### Obiettivo esercizio
Riscrivi tutte le voci seguenti sostituendo "Cancel button" con "Close button". Lascia invariato tutto il resto.

### Dati forniti
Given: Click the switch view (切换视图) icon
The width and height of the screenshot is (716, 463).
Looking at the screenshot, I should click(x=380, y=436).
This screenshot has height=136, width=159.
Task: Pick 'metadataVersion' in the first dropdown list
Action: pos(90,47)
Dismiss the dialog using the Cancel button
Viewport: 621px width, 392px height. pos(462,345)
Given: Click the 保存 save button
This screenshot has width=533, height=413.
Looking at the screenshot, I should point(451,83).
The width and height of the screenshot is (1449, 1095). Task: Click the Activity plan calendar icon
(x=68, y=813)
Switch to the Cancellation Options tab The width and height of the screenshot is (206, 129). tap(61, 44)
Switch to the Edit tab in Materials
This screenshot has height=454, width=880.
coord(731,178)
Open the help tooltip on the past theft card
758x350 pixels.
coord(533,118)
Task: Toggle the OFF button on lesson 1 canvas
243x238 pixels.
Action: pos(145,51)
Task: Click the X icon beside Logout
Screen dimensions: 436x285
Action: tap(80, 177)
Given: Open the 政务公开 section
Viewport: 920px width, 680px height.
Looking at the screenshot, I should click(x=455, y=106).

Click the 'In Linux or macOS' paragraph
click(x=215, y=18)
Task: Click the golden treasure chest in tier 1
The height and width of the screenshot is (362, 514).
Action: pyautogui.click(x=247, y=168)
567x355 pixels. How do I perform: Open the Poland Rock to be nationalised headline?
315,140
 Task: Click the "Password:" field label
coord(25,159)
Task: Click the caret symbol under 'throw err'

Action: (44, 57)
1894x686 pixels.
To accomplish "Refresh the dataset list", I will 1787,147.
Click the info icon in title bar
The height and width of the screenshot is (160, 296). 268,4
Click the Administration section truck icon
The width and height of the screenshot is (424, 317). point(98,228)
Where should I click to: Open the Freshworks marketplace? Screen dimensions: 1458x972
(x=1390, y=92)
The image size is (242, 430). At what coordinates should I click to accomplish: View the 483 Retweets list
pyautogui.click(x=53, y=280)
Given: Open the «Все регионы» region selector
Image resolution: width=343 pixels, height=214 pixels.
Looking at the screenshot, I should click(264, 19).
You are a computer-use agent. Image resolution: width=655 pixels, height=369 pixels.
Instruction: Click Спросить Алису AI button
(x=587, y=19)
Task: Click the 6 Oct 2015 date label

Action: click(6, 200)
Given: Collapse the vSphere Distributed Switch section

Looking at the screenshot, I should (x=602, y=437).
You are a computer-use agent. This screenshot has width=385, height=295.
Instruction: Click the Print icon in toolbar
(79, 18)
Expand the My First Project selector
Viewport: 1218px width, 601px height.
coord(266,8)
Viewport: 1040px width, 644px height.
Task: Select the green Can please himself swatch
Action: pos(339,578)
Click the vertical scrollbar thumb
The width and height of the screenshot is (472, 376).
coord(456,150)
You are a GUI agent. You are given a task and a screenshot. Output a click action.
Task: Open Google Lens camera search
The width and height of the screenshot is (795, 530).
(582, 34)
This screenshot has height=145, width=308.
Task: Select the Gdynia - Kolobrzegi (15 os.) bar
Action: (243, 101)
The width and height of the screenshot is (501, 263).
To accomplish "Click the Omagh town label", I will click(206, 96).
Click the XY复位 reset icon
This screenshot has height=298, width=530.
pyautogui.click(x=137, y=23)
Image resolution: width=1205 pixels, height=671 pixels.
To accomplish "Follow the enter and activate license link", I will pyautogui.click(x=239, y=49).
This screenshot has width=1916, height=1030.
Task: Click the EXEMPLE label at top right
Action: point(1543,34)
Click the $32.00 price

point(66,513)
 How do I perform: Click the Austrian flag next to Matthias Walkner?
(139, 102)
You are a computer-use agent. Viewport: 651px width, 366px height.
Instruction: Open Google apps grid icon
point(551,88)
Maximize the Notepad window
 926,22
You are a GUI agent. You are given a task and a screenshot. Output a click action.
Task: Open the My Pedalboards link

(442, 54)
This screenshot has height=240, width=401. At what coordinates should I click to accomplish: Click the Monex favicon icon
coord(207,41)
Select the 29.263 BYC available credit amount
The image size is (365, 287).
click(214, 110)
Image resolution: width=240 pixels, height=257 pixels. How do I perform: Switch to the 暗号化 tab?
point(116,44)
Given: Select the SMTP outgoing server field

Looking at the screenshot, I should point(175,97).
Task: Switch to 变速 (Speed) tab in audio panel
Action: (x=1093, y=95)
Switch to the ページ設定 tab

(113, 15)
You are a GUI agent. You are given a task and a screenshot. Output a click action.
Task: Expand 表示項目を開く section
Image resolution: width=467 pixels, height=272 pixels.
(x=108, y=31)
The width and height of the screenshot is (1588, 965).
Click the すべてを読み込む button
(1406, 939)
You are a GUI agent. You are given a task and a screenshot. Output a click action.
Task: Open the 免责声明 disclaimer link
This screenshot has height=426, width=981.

### Risposta al compito
Given: Click the switch view (切换视图) icon
The width and height of the screenshot is (716, 463).
Looking at the screenshot, I should click(x=380, y=436).
This screenshot has height=136, width=159.
Task: Pick 'metadataVersion' in the first dropdown list
Action: pos(90,47)
Dismiss the dialog using the Close button
Viewport: 621px width, 392px height. pos(462,345)
Given: Click the 保存 save button
This screenshot has width=533, height=413.
Looking at the screenshot, I should point(451,83).
The width and height of the screenshot is (1449, 1095). Task: Click the Activity plan calendar icon
(x=68, y=813)
Switch to the Cancellation Options tab The width and height of the screenshot is (206, 129). tap(61, 44)
Switch to the Edit tab in Materials
This screenshot has height=454, width=880.
coord(731,178)
Open the help tooltip on the past theft card
758x350 pixels.
coord(533,118)
Task: Toggle the OFF button on lesson 1 canvas
243x238 pixels.
Action: pos(145,51)
Task: Click the X icon beside Logout
Screen dimensions: 436x285
Action: tap(80, 177)
Given: Open the 政务公开 section
Viewport: 920px width, 680px height.
Looking at the screenshot, I should click(x=455, y=106).

Click the 'In Linux or macOS' paragraph
click(x=215, y=18)
Task: Click the golden treasure chest in tier 1
The height and width of the screenshot is (362, 514).
Action: pyautogui.click(x=247, y=168)
567x355 pixels. How do I perform: Open the Poland Rock to be nationalised headline?
315,140
 Task: Click the "Password:" field label
coord(25,159)
Task: Click the caret symbol under 'throw err'

Action: (44, 57)
1894x686 pixels.
To accomplish "Refresh the dataset list", I will 1787,147.
Click the info icon in title bar
The height and width of the screenshot is (160, 296). 268,4
Click the Administration section truck icon
The width and height of the screenshot is (424, 317). point(98,228)
Where should I click to: Open the Freshworks marketplace? Screen dimensions: 1458x972
(x=1390, y=92)
The image size is (242, 430). At what coordinates should I click to accomplish: View the 483 Retweets list
pyautogui.click(x=53, y=280)
Given: Open the «Все регионы» region selector
Image resolution: width=343 pixels, height=214 pixels.
Looking at the screenshot, I should click(264, 19).
You are a computer-use agent. Image resolution: width=655 pixels, height=369 pixels.
Instruction: Click Спросить Алису AI button
(x=587, y=19)
Task: Click the 6 Oct 2015 date label

Action: click(6, 200)
Given: Collapse the vSphere Distributed Switch section

Looking at the screenshot, I should (x=602, y=437).
You are a computer-use agent. This screenshot has width=385, height=295.
Instruction: Click the Print icon in toolbar
(79, 18)
Expand the My First Project selector
Viewport: 1218px width, 601px height.
coord(266,8)
Viewport: 1040px width, 644px height.
Task: Select the green Can please himself swatch
Action: pos(339,578)
Click the vertical scrollbar thumb
The width and height of the screenshot is (472, 376).
coord(456,150)
You are a GUI agent. You are given a task and a screenshot. Output a click action.
Task: Open Google Lens camera search
The width and height of the screenshot is (795, 530).
(582, 34)
This screenshot has height=145, width=308.
Task: Select the Gdynia - Kolobrzegi (15 os.) bar
Action: (243, 101)
The width and height of the screenshot is (501, 263).
To accomplish "Click the Omagh town label", I will click(206, 96).
Click the XY复位 reset icon
This screenshot has height=298, width=530.
pyautogui.click(x=137, y=23)
Image resolution: width=1205 pixels, height=671 pixels.
To accomplish "Follow the enter and activate license link", I will pyautogui.click(x=239, y=49).
This screenshot has width=1916, height=1030.
Task: Click the EXEMPLE label at top right
Action: point(1543,34)
Click the $32.00 price

point(66,513)
 How do I perform: Click the Austrian flag next to Matthias Walkner?
(139, 102)
You are a computer-use agent. Viewport: 651px width, 366px height.
Instruction: Open Google apps grid icon
point(551,88)
Maximize the Notepad window
 926,22
You are a GUI agent. You are given a task and a screenshot. Output a click action.
Task: Open the My Pedalboards link

(442, 54)
This screenshot has height=240, width=401. At what coordinates should I click to accomplish: Click the Monex favicon icon
coord(207,41)
Select the 29.263 BYC available credit amount
The image size is (365, 287).
click(214, 110)
Image resolution: width=240 pixels, height=257 pixels. How do I perform: Switch to the 暗号化 tab?
point(116,44)
Given: Select the SMTP outgoing server field

Looking at the screenshot, I should point(175,97).
Task: Switch to 变速 (Speed) tab in audio panel
Action: (x=1093, y=95)
Switch to the ページ設定 tab

(113, 15)
You are a GUI agent. You are given a task and a screenshot. Output a click action.
Task: Expand 表示項目を開く section
Image resolution: width=467 pixels, height=272 pixels.
(x=108, y=31)
The width and height of the screenshot is (1588, 965).
Click the すべてを読み込む button
(1406, 939)
You are a GUI agent. You are given a task and a screenshot. Output a click action.
Task: Open the 免责声明 disclaimer link
This screenshot has height=426, width=981.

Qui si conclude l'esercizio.